Io stasera decido di scrivere di musica secondo l'ultima accezione elencata e dell'atmosfera presente di Milano, ma non vi descriverò un album canzone per canzone: mi limiterò a usarlo come colonna sonora. La colonna sonora che scelgo è "All Saints", perchè essa è la musica del mio fine ottobre grigio e bianco di Milano, è la colonna sonora della sveglia alle sei e mezza nel freddo e nel caldo della mia casa, è la musica appiccicata nel metrò con me e milioni di persone diverse, è la nota di quando in ufficio mi taglio con i fogli delle pratiche, è il suono che danza oscuro e silenzioso nella mia stanza mentre scrivo queste parole, è la percezione frastornata e lenitrice dei miei sogni in bianco e nero.
La musica che mi accompagna e che mi sussurra striscia tra i viali, fa capolino tra le macchine immobili in fila sull'asfalto, si infila tra le persiane semichiuse mentre risuona la sigla del telegiornale, fa tintinnare i bicchieri sulle tavole apparecchiate, sfoglia le pagine del libro sul mio comodino.
Cosa vuol dire scrivere di musica?
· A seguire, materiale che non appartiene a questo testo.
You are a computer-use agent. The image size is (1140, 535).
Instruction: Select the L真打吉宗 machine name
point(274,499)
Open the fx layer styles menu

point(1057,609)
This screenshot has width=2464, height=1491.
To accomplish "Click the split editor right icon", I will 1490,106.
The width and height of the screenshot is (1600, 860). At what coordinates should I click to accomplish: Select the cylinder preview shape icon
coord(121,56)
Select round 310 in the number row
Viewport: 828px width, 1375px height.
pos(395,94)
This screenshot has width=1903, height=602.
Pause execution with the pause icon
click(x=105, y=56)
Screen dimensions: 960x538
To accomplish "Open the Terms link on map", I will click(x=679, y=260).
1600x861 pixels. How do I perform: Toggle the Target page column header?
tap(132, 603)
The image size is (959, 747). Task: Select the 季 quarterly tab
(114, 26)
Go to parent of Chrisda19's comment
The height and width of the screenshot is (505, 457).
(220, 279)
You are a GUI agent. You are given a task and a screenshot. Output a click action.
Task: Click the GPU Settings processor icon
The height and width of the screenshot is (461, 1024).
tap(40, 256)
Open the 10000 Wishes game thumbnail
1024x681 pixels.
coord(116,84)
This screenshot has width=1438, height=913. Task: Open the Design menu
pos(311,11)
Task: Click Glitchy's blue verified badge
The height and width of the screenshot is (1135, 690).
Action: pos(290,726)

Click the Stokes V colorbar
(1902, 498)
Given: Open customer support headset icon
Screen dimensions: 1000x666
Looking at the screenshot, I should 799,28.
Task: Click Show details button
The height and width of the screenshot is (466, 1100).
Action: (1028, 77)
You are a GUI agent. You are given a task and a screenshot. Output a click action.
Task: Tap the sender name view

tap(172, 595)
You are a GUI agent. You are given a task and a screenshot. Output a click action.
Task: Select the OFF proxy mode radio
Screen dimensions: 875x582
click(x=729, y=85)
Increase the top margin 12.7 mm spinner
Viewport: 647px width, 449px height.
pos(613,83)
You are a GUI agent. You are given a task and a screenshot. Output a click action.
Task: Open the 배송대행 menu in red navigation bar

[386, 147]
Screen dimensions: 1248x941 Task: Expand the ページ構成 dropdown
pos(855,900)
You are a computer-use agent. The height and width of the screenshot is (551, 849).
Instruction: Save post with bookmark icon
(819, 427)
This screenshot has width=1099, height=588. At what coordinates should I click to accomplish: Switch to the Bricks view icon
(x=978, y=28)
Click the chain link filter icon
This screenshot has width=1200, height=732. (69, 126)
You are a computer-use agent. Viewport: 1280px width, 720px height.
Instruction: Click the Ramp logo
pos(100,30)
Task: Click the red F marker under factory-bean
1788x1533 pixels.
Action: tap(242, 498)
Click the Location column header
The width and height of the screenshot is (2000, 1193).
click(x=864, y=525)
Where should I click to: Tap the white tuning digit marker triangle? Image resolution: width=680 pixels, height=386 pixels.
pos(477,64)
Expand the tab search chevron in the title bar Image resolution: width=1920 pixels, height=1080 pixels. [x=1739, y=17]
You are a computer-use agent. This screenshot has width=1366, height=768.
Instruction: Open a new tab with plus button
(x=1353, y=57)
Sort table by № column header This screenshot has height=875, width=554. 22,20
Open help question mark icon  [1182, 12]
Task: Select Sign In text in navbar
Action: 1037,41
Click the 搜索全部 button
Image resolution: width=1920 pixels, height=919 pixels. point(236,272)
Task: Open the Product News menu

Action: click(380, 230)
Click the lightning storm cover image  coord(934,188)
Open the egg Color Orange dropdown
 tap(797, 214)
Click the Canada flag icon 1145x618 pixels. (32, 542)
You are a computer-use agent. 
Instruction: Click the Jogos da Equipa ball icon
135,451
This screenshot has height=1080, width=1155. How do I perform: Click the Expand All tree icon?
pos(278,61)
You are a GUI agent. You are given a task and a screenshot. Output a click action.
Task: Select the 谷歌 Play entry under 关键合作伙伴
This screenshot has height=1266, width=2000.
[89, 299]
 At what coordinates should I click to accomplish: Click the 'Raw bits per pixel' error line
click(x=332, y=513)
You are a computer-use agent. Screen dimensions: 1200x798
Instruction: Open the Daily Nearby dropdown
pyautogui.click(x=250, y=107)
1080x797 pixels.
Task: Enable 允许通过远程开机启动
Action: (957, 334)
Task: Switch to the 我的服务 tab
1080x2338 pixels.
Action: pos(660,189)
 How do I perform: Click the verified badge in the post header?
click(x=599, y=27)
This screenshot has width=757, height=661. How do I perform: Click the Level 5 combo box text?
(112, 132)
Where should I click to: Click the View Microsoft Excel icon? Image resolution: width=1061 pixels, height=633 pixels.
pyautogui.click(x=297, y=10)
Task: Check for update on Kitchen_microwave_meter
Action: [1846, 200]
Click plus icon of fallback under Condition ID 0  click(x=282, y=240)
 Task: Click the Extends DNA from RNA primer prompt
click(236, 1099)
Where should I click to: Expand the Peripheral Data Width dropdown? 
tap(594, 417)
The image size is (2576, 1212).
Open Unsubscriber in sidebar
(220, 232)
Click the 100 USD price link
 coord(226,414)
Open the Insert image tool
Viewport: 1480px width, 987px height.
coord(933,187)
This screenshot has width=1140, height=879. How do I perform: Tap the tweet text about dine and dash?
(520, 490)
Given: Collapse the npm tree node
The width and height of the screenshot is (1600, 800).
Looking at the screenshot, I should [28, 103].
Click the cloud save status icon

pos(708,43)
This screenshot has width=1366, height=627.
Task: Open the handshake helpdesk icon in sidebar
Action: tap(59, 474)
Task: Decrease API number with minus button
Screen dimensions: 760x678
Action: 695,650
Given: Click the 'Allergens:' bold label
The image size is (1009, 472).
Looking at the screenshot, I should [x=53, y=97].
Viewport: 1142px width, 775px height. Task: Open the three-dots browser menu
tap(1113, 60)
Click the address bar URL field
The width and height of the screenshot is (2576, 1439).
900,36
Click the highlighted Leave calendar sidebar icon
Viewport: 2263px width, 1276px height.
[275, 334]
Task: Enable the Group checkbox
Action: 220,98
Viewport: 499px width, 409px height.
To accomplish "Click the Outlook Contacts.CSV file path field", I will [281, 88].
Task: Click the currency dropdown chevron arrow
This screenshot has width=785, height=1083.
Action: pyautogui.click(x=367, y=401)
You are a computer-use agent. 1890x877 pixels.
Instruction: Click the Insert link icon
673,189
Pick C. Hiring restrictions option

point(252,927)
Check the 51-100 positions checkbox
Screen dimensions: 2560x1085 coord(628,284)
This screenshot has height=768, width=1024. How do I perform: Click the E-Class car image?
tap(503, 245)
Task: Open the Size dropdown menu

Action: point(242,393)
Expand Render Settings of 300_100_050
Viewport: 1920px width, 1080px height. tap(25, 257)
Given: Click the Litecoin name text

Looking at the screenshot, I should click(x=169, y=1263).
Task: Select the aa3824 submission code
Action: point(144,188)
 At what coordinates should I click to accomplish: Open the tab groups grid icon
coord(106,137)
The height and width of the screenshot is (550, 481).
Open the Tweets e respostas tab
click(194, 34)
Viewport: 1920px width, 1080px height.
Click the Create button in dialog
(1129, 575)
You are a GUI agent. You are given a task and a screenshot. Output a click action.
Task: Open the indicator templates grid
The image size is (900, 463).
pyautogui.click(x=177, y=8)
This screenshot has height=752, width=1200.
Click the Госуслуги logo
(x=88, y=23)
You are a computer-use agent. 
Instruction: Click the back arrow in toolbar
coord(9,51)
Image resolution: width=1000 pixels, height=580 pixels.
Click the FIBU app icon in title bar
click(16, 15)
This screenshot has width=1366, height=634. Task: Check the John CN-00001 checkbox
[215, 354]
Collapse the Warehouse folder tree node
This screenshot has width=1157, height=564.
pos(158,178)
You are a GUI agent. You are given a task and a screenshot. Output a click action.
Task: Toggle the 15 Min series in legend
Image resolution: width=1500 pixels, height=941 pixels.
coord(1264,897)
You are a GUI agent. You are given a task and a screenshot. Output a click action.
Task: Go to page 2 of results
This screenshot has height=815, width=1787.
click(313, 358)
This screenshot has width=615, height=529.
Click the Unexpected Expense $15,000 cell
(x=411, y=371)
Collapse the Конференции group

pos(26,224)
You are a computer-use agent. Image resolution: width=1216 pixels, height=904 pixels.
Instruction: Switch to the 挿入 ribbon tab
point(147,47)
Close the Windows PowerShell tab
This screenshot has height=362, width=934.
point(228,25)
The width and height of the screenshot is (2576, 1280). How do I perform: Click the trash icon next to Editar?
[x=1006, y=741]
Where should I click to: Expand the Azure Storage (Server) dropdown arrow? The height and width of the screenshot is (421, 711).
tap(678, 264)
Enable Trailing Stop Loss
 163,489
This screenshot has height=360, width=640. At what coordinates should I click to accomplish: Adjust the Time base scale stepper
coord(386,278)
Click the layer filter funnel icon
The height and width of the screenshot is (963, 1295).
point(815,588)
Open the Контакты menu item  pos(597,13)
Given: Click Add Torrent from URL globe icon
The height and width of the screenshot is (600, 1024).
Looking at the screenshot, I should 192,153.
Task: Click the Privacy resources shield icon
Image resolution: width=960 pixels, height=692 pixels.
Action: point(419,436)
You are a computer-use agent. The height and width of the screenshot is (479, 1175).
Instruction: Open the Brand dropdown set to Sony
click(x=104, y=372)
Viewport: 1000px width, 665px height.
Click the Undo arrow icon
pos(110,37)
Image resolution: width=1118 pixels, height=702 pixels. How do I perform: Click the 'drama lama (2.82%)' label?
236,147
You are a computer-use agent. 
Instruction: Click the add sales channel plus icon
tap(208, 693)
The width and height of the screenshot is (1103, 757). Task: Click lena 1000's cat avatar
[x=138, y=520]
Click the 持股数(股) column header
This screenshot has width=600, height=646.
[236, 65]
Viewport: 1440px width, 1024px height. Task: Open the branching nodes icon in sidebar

Parlare di suoni è anche viaggiare, allora il mio stereo diventa un treno, la mia tastiera le sue ruote, la mia immaginazione i finestrini, oltre i quali sfilano i misteriosi castelli francesi, i sotterranei berlinesi, i palazzi di New York e le barche sul Tamigi, e alla fine, fermandosi alla Stazione Centrale, levo gli occhi dal finestrino e li appoggio sullo schermo, foglio della mia fantasia, e vedo parole, e mi accorgo che ho scritto di musica. Forse.
Se mi guardo indietro vedo sguardi, persone, espressioni, silenzi, parole, troppe parole. Se ascolto il presente mi dimentico la prossima sveglia alle sei e mezza, mi dimentico lo stridio dei freni del metrò, mi dimentico dei chili di pratiche, mi dimentico di comunicare con occhi assenti e ghigni arcigni, mi dimentico anche della musica. Se alzo lo sguardo al futuro mi accorgo che rimane il suono puro, il mio fluttuare calmo nel buio grigio e nella luce bianca-arancione di questa città frenetica, la serenità e l'inquietudine... divento percezione pura e mi libro silenzioso nella notte, se guardo giù vedo i tetti di Milano, le sue lucine, la sua anima d'ottobre e provo vertigine, e non so più scrivere di musica, ma almeno volo via.